Dans le langage courant, lorsque l’on dit à quelqu’un « arrête de philosopher », on pense à ce type de philosophie stérile dont parle Brassens.
Mais à l’opposé de cette philosophie, il y a Nietzsche, que Brassens admire, car il est autant poète que philosophe, et surtout il est le chantre de la pulsion créatrice, à laquelle il oppose le nihilisme.
Ainsi, contrairement à la philosophie cérébrale, mais stérile de son ami Toussenot, la philosophie de Brassens est beaucoup plus concrète, car elle démarre par sa passion pour les mots, la poésie, et la création.

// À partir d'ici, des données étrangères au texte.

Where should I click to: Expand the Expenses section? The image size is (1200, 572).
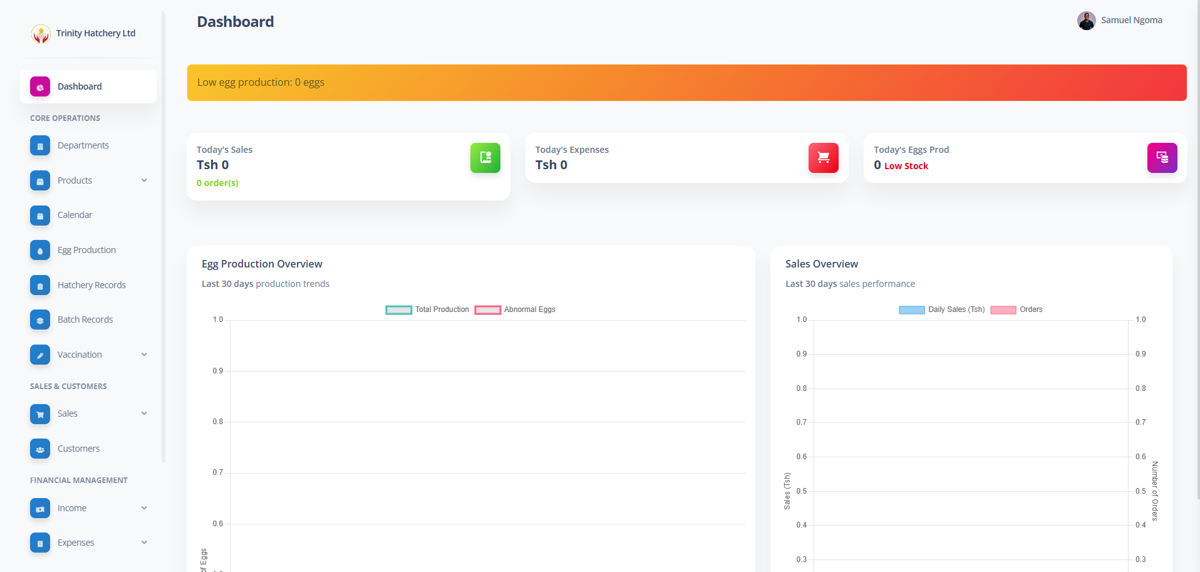pos(145,543)
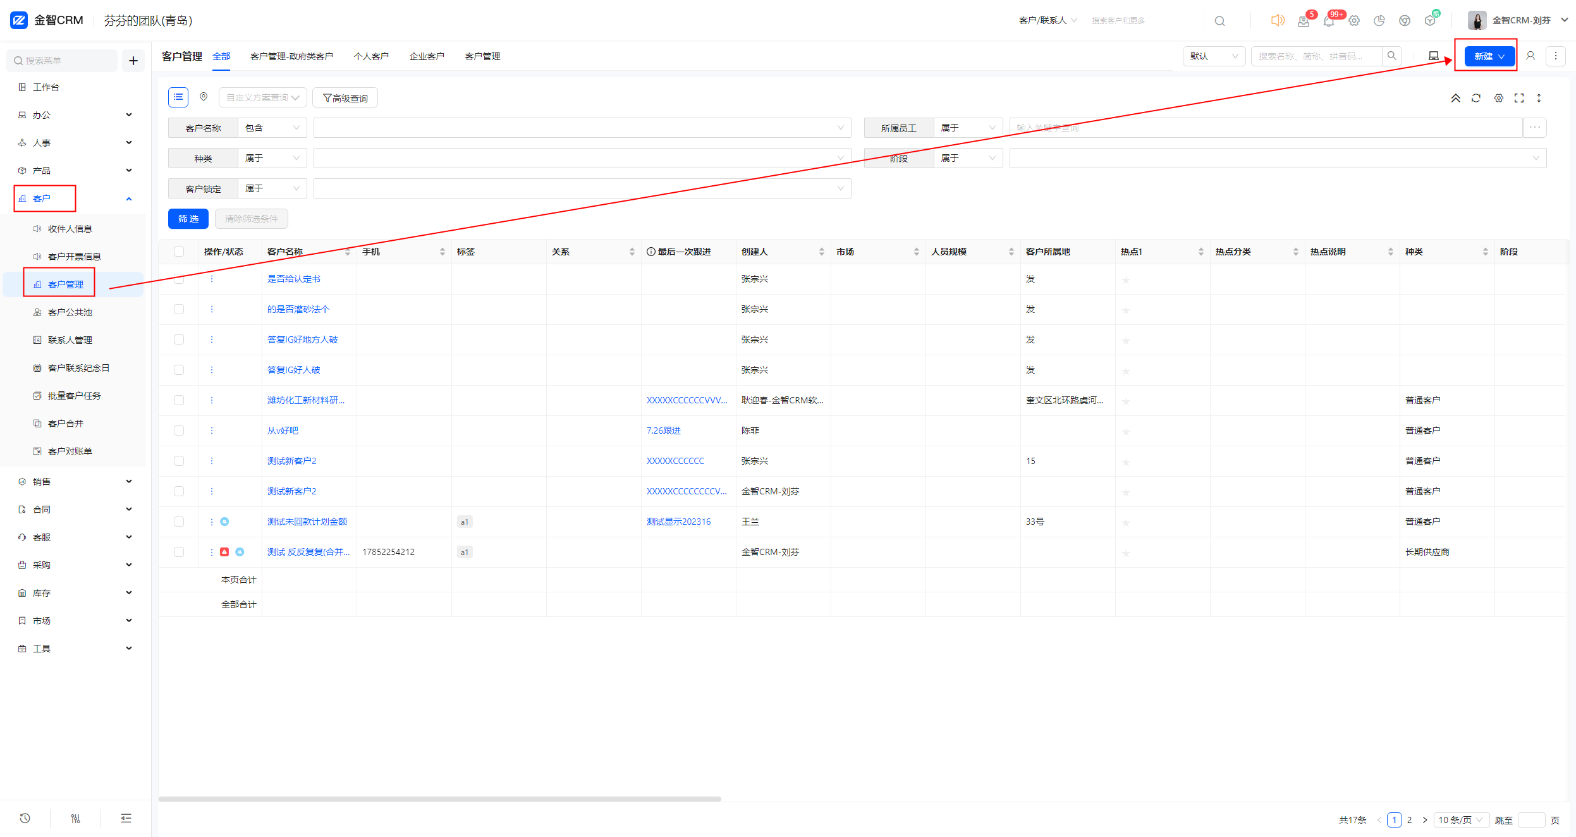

Pour en prendre toute la mesure, il faut se plonger dans Le Grand Pan, le texte le plus philosophique de Brassens :
Du temps que régnait le grand Pan,
Les dieux protégeaient les ivrognes,
Un tas de génies titubants,
Au nez rouge, à la rouge trogne…
Le Grand Pan
Sous des dehors festifs et joyeux avec l’image sympathique du dieu Pan, qui pourtant donna le mot panique, Le Grand Pan est un texte extrêmement érudit qui parle en fait de la mort de Pan, renvoyant ainsi à « l’origine de la tragédie » de Nietzsche, lequel utilise cet événement mythologique pour symboliser la fin de la tragédie grecque et la perte de la poésie dans le monde hellénique, associées à l’essor du nihilisme selon Nietzsche ! Brassens, c’est un peu comme le film « Inception » de Christopher Nolan : il y a le premier niveau comme Fernande, le deuxième niveau, Le Fantôme, et le troisième niveau comme Le Grand Pan, pour ceux qui veulent bien s’en donner la peine.

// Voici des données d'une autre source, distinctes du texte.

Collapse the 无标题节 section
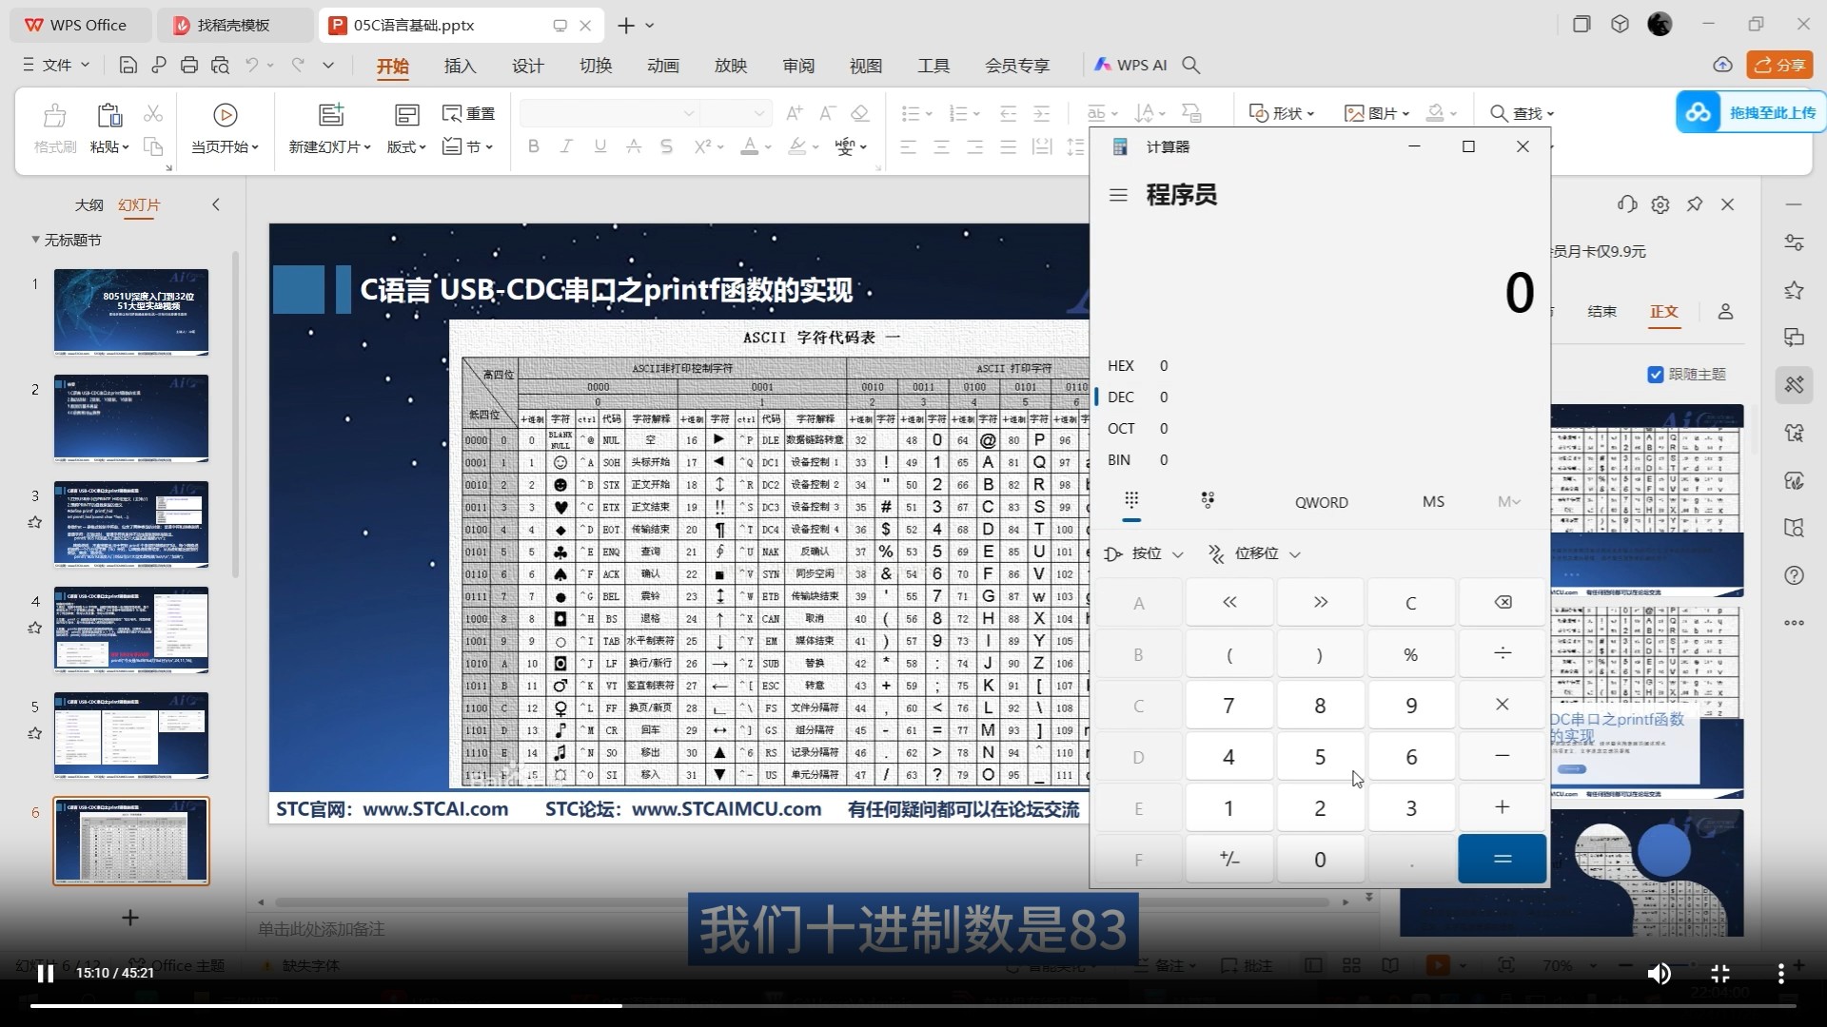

C’est la raison pour laquelle il n’aurait aucune substance à nous présenter si on demandait à un lecteur chevronné de Proust ou à un Brassensophile averti, un résumé, un condensé, de la philosophie de Brassens ou de « À la recherche du temps perdu » de Proust. Car pour comprendre la philosophie de Brassens, il faut le lire, l’écouter, le chanter, avec ou sans guitare, le relire, mâcher chaque mot à voix haute, à l’instar de ce qu’écrivit Rabelais à la fin du célèbre prologue de Gargantua :
« …il vous faut être sages pour humer, sentir et estimer ces beaux livres de haute graisse, légers à la poursuite et hardis à l’attaque. Puis, par une lecture attentive et une méditation assidue, rompre l’os et sucer la substantifique moelle. »
Mais le jeu en vaut la chandelle, car au bout du voyage d’apprentissage par infusion de la philosophie de Brassens, il y a des principes de réflexion et d’action à la portée de tous, et à des années-lumière de la philosophie aride que l’on apprend au lycée, et dont peu se souviennent vingt ans après.